From the article page on perinatal blood pressure measurement, list every sentence in the section headed "Purpose for the Program."

Passage to read
<<<<

Perinatal Blood Pressure Measurement: A Critical Need for Accuracy. Implementation of an Evidence-Based Protocol
Article first published online: 11 JUN 2013
© 2013 AWHONN, the Association of Women's Health, Obstetric and Neonatal Nurses
Journal of Obstetric, Gynecologic, & Neonatal Nursing
Special Issue: 2013 Convention Proceedings
Volume 42, Issue s1, page S63, June 2013
How to Cite
Young, R. (2013), Perinatal Blood Pressure Measurement: A Critical Need for Accuracy. Implementation of an Evidence-Based Protocol. Journal of Obstetric, Gynecologic, & Neonatal Nursing, 42: S63. doi: 10.1111/1552-6909.12144
- Issue published online: 11 JUN 2013
- Article first published online: 11 JUN 2013
- blood pressure;
Purpose for the Program
Hypertension in pregnancy is a leading cause of maternal and perinatal morbidity and mortality. Blood pressure measurement is the primary assessment in diagnosis and treatment planning for these high-risk patients. Inconsistent practices in technique can lead to inconsistent and inaccurate measurements. To improve safety and accuracy when providing nursing care, an evidence-based blood pressure measurement protocol was developed.

>>>>

Data block
<<<<

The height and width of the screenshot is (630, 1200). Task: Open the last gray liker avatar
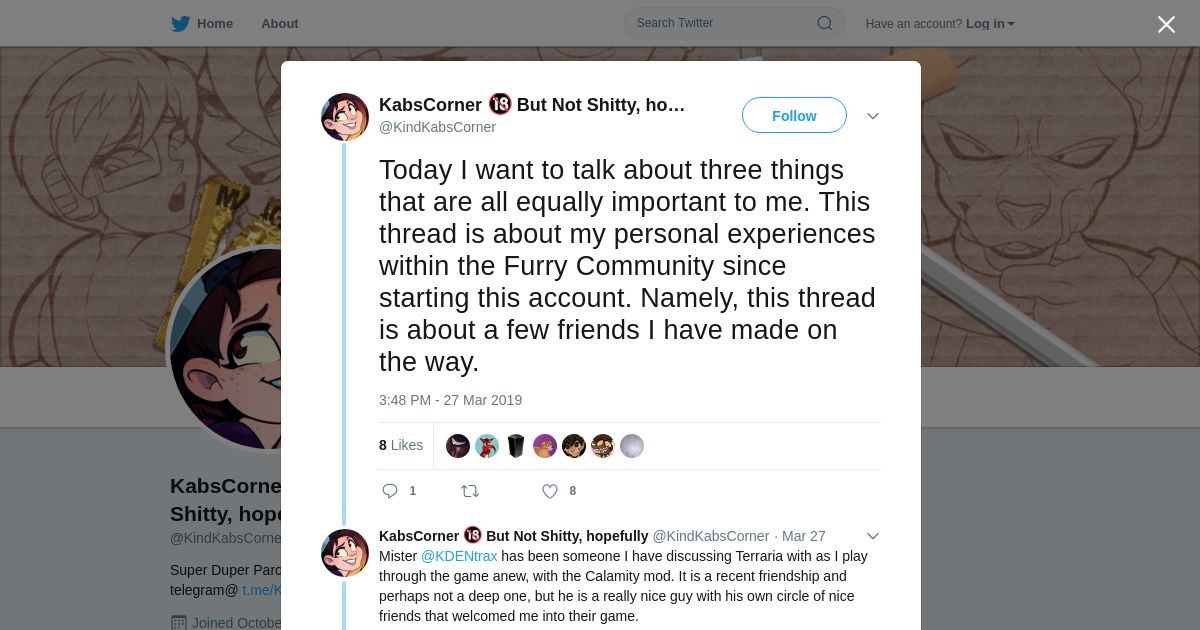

>>>>

Output of the exercise
1. Hypertension in pregnancy is a leading cause of maternal and perinatal morbidity and mortality.
2. Blood pressure measurement is the primary assessment in diagnosis and treatment planning for these high-risk patients.
3. Inconsistent practices in technique can lead to inconsistent and inaccurate measurements.
4. To improve safety and accuracy when providing nursing care, an evidence-based blood pressure measurement protocol was developed.